Work order: The answer must consist of every record below, reproduced exactly.

Supplied information:
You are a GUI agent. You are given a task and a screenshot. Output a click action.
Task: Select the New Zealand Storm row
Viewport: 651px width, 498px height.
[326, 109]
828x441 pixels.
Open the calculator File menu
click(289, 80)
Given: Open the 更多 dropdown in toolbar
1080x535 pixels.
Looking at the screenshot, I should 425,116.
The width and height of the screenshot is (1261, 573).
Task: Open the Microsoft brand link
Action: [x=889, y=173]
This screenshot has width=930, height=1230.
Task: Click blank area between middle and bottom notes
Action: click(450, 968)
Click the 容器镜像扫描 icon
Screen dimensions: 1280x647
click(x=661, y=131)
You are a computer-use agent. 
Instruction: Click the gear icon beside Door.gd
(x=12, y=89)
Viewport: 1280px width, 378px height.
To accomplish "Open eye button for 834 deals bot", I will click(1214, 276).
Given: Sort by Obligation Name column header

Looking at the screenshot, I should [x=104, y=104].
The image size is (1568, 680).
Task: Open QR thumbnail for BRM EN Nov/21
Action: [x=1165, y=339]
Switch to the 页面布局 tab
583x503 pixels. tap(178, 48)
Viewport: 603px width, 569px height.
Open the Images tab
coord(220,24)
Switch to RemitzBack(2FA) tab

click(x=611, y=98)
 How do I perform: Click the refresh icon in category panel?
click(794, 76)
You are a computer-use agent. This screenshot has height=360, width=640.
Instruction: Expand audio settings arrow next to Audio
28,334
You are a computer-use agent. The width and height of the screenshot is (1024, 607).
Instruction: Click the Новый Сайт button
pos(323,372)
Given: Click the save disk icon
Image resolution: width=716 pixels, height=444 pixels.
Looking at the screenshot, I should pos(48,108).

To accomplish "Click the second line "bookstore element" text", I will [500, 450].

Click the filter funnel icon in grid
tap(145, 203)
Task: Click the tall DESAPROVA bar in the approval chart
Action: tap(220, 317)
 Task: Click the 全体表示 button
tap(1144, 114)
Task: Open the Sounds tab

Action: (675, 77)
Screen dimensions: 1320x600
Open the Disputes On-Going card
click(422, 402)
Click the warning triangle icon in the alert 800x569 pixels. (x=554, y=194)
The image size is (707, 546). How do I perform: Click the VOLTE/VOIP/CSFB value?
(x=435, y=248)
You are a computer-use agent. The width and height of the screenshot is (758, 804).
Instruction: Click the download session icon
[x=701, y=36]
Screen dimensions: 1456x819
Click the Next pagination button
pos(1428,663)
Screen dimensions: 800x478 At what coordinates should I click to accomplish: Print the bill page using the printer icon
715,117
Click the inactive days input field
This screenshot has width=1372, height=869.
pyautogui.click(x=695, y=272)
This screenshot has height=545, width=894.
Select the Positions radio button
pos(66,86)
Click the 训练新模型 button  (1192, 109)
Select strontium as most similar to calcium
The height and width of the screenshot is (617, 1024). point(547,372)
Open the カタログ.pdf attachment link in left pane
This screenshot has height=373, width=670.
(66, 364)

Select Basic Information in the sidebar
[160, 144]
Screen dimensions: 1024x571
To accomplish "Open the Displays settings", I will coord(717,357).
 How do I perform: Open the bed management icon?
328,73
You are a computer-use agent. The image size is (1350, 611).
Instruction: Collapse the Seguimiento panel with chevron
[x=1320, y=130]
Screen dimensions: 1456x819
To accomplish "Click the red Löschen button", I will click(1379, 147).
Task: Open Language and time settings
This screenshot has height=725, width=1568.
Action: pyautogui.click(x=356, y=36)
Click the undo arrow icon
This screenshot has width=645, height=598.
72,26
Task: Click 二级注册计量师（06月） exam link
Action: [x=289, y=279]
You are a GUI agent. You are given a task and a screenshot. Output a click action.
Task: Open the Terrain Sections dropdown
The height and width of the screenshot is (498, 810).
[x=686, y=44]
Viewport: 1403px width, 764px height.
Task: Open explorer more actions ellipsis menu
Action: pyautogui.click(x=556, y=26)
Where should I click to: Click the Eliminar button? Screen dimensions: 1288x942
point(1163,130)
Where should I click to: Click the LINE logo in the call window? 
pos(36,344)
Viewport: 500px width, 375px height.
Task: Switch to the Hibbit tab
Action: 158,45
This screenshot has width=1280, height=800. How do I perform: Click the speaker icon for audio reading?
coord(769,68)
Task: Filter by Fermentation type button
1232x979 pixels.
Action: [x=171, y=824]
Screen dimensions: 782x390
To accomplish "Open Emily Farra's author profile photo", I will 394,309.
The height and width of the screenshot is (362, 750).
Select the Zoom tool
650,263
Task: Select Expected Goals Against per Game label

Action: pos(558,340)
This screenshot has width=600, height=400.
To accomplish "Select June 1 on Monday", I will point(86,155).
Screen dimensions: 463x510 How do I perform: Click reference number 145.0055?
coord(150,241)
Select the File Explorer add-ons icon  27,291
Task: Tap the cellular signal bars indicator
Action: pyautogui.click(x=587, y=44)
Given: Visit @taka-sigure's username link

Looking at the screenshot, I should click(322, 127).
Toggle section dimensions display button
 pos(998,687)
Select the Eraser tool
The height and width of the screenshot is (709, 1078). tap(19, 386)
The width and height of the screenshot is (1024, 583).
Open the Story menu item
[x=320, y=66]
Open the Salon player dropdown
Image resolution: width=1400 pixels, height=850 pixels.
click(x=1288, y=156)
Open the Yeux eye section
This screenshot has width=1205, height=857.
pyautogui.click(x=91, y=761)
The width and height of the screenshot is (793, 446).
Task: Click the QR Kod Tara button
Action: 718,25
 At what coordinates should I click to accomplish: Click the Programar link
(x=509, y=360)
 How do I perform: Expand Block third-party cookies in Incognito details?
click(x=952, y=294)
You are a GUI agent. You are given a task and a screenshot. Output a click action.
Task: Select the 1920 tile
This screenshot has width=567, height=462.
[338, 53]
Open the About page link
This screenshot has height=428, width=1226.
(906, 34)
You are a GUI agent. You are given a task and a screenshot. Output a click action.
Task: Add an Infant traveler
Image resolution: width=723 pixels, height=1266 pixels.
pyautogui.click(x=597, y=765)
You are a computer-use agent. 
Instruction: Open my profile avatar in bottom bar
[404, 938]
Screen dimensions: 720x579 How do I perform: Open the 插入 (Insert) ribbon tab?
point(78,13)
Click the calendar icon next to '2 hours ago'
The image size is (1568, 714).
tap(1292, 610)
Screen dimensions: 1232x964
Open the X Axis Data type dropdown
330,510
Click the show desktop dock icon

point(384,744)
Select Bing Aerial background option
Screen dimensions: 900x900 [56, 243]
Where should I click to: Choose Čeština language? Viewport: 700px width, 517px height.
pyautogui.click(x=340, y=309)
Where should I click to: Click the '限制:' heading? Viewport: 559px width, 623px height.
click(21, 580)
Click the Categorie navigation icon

Result of this task:
You are a GUI agent. You are given a task and a screenshot. Output a click action.
Task: Select the New Zealand Storm row
Viewport: 651px width, 498px height.
[326, 109]
828x441 pixels.
Open the calculator File menu
click(289, 80)
Given: Open the 更多 dropdown in toolbar
1080x535 pixels.
Looking at the screenshot, I should 425,116.
The width and height of the screenshot is (1261, 573).
Task: Open the Microsoft brand link
Action: [x=889, y=173]
This screenshot has width=930, height=1230.
Task: Click blank area between middle and bottom notes
Action: click(450, 968)
Click the 容器镜像扫描 icon
Screen dimensions: 1280x647
click(x=661, y=131)
You are a computer-use agent. 
Instruction: Click the gear icon beside Door.gd
(x=12, y=89)
Viewport: 1280px width, 378px height.
To accomplish "Open eye button for 834 deals bot", I will click(1214, 276).
Given: Sort by Obligation Name column header

Looking at the screenshot, I should [x=104, y=104].
The image size is (1568, 680).
Task: Open QR thumbnail for BRM EN Nov/21
Action: [x=1165, y=339]
Switch to the 页面布局 tab
583x503 pixels. tap(178, 48)
Viewport: 603px width, 569px height.
Open the Images tab
coord(220,24)
Switch to RemitzBack(2FA) tab

click(x=611, y=98)
 How do I perform: Click the refresh icon in category panel?
click(794, 76)
You are a computer-use agent. This screenshot has height=360, width=640.
Instruction: Expand audio settings arrow next to Audio
28,334
You are a computer-use agent. The width and height of the screenshot is (1024, 607).
Instruction: Click the Новый Сайт button
pos(323,372)
Given: Click the save disk icon
Image resolution: width=716 pixels, height=444 pixels.
Looking at the screenshot, I should pos(48,108).

To accomplish "Click the second line "bookstore element" text", I will [500, 450].

Click the filter funnel icon in grid
tap(145, 203)
Task: Click the tall DESAPROVA bar in the approval chart
Action: tap(220, 317)
 Task: Click the 全体表示 button
tap(1144, 114)
Task: Open the Sounds tab

Action: (675, 77)
Screen dimensions: 1320x600
Open the Disputes On-Going card
click(422, 402)
Click the warning triangle icon in the alert 800x569 pixels. (x=554, y=194)
The image size is (707, 546). How do I perform: Click the VOLTE/VOIP/CSFB value?
(x=435, y=248)
You are a computer-use agent. The width and height of the screenshot is (758, 804).
Instruction: Click the download session icon
[x=701, y=36]
Screen dimensions: 1456x819
Click the Next pagination button
pos(1428,663)
Screen dimensions: 800x478 At what coordinates should I click to accomplish: Print the bill page using the printer icon
715,117
Click the inactive days input field
This screenshot has width=1372, height=869.
pyautogui.click(x=695, y=272)
This screenshot has height=545, width=894.
Select the Positions radio button
pos(66,86)
Click the 训练新模型 button  (1192, 109)
Select strontium as most similar to calcium
The height and width of the screenshot is (617, 1024). point(547,372)
Open the カタログ.pdf attachment link in left pane
This screenshot has height=373, width=670.
(66, 364)

Select Basic Information in the sidebar
[160, 144]
Screen dimensions: 1024x571
To accomplish "Open the Displays settings", I will coord(717,357).
 How do I perform: Open the bed management icon?
328,73
You are a computer-use agent. The image size is (1350, 611).
Instruction: Collapse the Seguimiento panel with chevron
[x=1320, y=130]
Screen dimensions: 1456x819
To accomplish "Click the red Löschen button", I will click(1379, 147).
Task: Open Language and time settings
This screenshot has height=725, width=1568.
Action: pyautogui.click(x=356, y=36)
Click the undo arrow icon
This screenshot has width=645, height=598.
72,26
Task: Click 二级注册计量师（06月） exam link
Action: [x=289, y=279]
You are a GUI agent. You are given a task and a screenshot. Output a click action.
Task: Open the Terrain Sections dropdown
The height and width of the screenshot is (498, 810).
[x=686, y=44]
Viewport: 1403px width, 764px height.
Task: Open explorer more actions ellipsis menu
Action: pyautogui.click(x=556, y=26)
Where should I click to: Click the Eliminar button? Screen dimensions: 1288x942
point(1163,130)
Where should I click to: Click the LINE logo in the call window? 
pos(36,344)
Viewport: 500px width, 375px height.
Task: Switch to the Hibbit tab
Action: 158,45
This screenshot has width=1280, height=800. How do I perform: Click the speaker icon for audio reading?
coord(769,68)
Task: Filter by Fermentation type button
1232x979 pixels.
Action: [x=171, y=824]
Screen dimensions: 782x390
To accomplish "Open Emily Farra's author profile photo", I will 394,309.
The height and width of the screenshot is (362, 750).
Select the Zoom tool
650,263
Task: Select Expected Goals Against per Game label

Action: pos(558,340)
This screenshot has width=600, height=400.
To accomplish "Select June 1 on Monday", I will point(86,155).
Screen dimensions: 463x510 How do I perform: Click reference number 145.0055?
coord(150,241)
Select the File Explorer add-ons icon  27,291
Task: Tap the cellular signal bars indicator
Action: pyautogui.click(x=587, y=44)
Given: Visit @taka-sigure's username link

Looking at the screenshot, I should click(322, 127).
Toggle section dimensions display button
 pos(998,687)
Select the Eraser tool
The height and width of the screenshot is (709, 1078). tap(19, 386)
The width and height of the screenshot is (1024, 583).
Open the Story menu item
[x=320, y=66]
Open the Salon player dropdown
Image resolution: width=1400 pixels, height=850 pixels.
click(x=1288, y=156)
Open the Yeux eye section
This screenshot has width=1205, height=857.
pyautogui.click(x=91, y=761)
The width and height of the screenshot is (793, 446).
Task: Click the QR Kod Tara button
Action: 718,25
 At what coordinates should I click to accomplish: Click the Programar link
(x=509, y=360)
 How do I perform: Expand Block third-party cookies in Incognito details?
click(x=952, y=294)
You are a GUI agent. You are given a task and a screenshot. Output a click action.
Task: Select the 1920 tile
This screenshot has width=567, height=462.
[338, 53]
Open the About page link
This screenshot has height=428, width=1226.
(906, 34)
You are a GUI agent. You are given a task and a screenshot. Output a click action.
Task: Add an Infant traveler
Image resolution: width=723 pixels, height=1266 pixels.
pyautogui.click(x=597, y=765)
You are a computer-use agent. 
Instruction: Open my profile avatar in bottom bar
[404, 938]
Screen dimensions: 720x579 How do I perform: Open the 插入 (Insert) ribbon tab?
point(78,13)
Click the calendar icon next to '2 hours ago'
The image size is (1568, 714).
tap(1292, 610)
Screen dimensions: 1232x964
Open the X Axis Data type dropdown
330,510
Click the show desktop dock icon

point(384,744)
Select Bing Aerial background option
Screen dimensions: 900x900 [56, 243]
Where should I click to: Choose Čeština language? Viewport: 700px width, 517px height.
pyautogui.click(x=340, y=309)
Where should I click to: Click the '限制:' heading? Viewport: 559px width, 623px height.
click(21, 580)
Click the Categorie navigation icon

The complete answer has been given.